** Extracted information follows **

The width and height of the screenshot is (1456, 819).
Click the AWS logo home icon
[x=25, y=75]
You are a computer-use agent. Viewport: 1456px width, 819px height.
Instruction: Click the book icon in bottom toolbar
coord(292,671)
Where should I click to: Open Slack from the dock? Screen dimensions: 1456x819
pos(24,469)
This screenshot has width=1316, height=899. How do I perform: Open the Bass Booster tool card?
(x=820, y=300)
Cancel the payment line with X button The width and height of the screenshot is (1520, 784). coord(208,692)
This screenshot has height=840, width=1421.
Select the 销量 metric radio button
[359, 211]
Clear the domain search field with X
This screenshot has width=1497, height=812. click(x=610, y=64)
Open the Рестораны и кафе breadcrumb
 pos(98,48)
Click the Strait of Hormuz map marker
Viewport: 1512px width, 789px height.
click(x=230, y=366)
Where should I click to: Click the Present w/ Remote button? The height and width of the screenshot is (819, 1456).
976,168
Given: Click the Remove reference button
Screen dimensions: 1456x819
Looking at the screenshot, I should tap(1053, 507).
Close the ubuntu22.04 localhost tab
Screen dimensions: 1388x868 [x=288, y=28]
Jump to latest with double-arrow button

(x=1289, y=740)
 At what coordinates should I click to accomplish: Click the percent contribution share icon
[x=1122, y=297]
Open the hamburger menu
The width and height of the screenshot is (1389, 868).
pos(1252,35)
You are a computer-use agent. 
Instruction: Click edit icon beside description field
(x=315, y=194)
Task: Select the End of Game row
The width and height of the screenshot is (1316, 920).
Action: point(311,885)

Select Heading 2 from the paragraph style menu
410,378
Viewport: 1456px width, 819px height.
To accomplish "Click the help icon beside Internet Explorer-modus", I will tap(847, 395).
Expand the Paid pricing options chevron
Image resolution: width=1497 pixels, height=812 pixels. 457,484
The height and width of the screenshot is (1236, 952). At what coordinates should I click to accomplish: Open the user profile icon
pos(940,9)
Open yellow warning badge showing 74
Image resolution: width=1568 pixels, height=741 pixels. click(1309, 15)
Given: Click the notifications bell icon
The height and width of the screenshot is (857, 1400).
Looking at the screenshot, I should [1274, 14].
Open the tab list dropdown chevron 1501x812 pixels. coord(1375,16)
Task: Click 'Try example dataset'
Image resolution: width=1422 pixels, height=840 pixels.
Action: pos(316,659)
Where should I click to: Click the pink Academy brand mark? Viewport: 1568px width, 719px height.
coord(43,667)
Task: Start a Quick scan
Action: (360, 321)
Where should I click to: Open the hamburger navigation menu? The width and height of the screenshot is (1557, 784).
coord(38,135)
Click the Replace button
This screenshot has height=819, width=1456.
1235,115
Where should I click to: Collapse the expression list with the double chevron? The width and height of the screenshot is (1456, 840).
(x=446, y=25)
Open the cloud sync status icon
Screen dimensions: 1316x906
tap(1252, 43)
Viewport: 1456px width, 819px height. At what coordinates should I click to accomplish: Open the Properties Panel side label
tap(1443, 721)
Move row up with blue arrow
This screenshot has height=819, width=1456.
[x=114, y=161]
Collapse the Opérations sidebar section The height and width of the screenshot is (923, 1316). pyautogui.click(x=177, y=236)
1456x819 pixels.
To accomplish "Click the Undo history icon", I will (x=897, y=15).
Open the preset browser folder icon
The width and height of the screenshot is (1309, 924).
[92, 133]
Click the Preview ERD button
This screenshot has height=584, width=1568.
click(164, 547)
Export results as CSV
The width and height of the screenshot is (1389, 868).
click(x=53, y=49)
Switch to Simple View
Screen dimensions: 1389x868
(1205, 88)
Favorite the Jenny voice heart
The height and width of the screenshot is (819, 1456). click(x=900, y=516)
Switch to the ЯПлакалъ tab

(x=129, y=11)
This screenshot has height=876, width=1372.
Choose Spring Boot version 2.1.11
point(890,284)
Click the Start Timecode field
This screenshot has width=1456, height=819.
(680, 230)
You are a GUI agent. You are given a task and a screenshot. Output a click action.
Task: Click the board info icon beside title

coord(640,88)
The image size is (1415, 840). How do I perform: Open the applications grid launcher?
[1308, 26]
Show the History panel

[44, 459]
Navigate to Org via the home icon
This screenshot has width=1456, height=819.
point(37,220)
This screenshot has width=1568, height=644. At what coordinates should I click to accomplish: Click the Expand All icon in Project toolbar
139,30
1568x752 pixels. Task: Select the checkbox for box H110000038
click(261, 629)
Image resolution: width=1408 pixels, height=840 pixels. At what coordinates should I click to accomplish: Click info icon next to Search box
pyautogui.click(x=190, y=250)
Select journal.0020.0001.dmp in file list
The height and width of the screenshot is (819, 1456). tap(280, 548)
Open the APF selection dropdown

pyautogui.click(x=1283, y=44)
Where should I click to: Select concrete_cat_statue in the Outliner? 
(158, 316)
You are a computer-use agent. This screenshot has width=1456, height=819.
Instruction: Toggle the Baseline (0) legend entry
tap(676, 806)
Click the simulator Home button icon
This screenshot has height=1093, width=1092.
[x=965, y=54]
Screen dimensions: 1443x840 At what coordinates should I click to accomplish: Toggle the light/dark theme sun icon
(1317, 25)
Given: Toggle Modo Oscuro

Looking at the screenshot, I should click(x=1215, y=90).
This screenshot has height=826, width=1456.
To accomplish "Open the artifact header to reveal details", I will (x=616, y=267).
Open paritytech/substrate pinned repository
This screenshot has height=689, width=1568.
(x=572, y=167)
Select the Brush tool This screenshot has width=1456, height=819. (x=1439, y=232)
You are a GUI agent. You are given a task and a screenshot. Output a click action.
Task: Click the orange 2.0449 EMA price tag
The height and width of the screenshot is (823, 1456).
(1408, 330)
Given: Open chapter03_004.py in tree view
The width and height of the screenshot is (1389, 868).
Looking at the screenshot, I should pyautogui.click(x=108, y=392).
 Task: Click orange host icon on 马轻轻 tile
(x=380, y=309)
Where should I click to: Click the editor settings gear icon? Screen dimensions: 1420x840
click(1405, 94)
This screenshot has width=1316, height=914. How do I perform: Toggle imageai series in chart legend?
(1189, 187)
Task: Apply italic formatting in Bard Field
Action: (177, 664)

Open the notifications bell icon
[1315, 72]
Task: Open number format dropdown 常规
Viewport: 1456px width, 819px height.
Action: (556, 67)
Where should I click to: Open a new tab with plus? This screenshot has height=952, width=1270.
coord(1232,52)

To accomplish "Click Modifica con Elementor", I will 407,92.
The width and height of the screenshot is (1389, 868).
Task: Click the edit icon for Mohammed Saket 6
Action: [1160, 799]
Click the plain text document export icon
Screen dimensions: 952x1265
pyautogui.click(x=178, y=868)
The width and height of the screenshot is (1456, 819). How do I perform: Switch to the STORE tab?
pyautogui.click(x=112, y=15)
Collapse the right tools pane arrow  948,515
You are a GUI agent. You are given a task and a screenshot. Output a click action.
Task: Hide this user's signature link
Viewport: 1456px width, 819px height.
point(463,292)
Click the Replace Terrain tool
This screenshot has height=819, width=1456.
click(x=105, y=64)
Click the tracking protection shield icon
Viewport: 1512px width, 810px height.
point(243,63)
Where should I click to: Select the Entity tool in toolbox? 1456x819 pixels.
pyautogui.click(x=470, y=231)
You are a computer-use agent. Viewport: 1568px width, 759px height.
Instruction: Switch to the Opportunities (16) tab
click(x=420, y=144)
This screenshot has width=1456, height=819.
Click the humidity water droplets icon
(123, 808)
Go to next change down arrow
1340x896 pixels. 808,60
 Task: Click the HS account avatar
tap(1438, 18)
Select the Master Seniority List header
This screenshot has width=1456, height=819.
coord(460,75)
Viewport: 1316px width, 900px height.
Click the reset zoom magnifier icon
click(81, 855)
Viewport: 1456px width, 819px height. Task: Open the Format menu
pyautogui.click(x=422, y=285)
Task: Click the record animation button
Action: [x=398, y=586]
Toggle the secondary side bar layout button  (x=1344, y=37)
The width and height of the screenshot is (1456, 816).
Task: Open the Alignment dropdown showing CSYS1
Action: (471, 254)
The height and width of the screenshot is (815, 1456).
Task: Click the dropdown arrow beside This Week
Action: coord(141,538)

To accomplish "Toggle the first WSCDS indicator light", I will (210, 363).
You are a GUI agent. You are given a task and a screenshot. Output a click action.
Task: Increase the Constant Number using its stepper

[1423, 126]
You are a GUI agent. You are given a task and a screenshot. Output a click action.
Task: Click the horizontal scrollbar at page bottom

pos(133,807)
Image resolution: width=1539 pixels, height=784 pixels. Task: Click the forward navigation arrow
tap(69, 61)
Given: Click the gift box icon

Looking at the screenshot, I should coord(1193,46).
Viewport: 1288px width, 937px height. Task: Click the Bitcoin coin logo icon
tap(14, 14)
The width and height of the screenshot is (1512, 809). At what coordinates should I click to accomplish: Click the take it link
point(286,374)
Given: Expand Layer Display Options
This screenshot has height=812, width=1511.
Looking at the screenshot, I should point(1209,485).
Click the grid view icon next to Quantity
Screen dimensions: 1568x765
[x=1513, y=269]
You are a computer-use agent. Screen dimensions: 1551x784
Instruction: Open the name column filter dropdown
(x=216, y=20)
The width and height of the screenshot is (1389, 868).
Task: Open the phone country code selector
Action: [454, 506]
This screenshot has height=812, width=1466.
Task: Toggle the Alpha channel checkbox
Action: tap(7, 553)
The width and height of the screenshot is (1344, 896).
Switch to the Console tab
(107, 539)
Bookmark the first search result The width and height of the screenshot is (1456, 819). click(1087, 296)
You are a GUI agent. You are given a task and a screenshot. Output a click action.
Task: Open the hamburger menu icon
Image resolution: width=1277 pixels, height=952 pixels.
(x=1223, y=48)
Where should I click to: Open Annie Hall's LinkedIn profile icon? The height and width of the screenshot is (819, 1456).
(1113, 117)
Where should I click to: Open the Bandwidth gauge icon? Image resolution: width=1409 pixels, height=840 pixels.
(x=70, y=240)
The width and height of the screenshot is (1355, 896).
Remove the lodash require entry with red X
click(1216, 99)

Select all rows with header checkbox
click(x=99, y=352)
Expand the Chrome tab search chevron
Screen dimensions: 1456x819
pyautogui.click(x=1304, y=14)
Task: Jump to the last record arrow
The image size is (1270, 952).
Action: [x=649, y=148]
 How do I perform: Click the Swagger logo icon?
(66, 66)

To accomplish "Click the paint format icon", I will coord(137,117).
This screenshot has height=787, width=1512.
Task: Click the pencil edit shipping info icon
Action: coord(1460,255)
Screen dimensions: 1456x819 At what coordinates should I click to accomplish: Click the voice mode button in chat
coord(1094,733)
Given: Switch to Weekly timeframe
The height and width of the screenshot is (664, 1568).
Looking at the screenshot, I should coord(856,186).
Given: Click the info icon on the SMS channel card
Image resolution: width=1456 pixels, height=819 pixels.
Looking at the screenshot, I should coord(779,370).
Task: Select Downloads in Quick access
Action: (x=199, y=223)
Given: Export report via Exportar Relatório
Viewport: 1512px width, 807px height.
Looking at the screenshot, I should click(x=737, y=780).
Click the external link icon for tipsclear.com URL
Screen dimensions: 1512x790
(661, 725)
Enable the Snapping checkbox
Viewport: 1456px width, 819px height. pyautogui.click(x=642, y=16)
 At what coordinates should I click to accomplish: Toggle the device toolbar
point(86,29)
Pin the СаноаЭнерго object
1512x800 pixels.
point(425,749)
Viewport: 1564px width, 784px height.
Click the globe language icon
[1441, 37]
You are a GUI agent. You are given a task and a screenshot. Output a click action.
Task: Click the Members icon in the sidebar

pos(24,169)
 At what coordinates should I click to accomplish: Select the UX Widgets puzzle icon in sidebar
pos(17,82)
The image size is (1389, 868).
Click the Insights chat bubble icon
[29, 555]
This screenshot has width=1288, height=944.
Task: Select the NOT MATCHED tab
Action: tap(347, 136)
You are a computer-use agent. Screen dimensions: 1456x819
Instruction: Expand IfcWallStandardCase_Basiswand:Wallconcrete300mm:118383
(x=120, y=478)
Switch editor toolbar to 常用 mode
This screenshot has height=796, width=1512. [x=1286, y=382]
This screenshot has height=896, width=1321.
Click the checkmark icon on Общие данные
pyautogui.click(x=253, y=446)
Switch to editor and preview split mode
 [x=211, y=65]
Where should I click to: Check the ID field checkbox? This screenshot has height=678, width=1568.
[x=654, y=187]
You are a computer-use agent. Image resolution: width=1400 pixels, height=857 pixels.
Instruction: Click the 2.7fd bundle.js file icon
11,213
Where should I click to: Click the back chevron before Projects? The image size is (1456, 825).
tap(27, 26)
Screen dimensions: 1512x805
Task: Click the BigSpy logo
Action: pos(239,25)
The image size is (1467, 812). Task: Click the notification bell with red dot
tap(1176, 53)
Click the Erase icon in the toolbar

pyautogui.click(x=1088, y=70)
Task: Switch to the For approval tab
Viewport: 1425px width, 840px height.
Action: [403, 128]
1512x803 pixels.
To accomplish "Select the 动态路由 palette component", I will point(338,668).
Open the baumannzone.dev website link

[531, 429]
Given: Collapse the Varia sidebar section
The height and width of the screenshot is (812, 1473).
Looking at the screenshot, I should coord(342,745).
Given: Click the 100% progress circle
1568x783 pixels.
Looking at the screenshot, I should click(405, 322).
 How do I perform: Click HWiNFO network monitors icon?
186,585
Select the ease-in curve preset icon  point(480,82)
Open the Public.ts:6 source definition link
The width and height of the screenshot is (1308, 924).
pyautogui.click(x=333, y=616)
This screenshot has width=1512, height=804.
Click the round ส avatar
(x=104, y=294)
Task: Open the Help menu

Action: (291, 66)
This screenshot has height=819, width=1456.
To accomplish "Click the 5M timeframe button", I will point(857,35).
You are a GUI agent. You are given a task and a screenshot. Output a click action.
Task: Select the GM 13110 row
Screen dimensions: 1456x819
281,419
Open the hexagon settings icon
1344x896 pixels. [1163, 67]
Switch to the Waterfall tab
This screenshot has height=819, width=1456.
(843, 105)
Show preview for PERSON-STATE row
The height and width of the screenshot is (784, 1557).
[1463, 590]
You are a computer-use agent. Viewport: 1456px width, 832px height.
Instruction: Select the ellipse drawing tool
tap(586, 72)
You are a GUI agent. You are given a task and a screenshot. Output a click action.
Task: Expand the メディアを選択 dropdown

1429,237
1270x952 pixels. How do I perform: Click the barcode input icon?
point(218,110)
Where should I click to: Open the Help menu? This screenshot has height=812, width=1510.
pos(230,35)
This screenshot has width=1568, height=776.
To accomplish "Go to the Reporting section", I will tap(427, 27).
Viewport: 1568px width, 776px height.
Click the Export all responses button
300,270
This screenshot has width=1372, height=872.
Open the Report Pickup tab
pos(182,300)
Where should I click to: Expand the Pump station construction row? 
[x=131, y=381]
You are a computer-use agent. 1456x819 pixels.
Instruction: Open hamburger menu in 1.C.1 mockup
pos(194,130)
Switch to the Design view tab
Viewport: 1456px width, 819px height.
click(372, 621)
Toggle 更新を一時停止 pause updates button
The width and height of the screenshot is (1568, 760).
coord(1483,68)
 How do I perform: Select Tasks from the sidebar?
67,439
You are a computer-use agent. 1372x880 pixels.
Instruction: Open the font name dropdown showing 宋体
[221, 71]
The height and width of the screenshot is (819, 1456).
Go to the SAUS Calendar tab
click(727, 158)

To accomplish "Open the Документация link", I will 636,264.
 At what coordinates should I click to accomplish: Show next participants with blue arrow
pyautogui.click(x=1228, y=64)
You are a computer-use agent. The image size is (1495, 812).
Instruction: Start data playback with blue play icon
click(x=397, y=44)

** End of Extracted information **

Try it - Repeat only the stretch of lines that begins at the line containing "The width and height of the screenshot is (1568, 760)." and ends at the last line above, both included.

Response to the exercise -
The width and height of the screenshot is (1568, 760).
coord(1483,68)
 How do I perform: Select Tasks from the sidebar?
67,439
You are a computer-use agent. 1372x880 pixels.
Instruction: Open the font name dropdown showing 宋体
[221, 71]
The height and width of the screenshot is (819, 1456).
Go to the SAUS Calendar tab
click(727, 158)

To accomplish "Open the Документация link", I will 636,264.
 At what coordinates should I click to accomplish: Show next participants with blue arrow
pyautogui.click(x=1228, y=64)
You are a computer-use agent. The image size is (1495, 812).
Instruction: Start data playback with blue play icon
click(x=397, y=44)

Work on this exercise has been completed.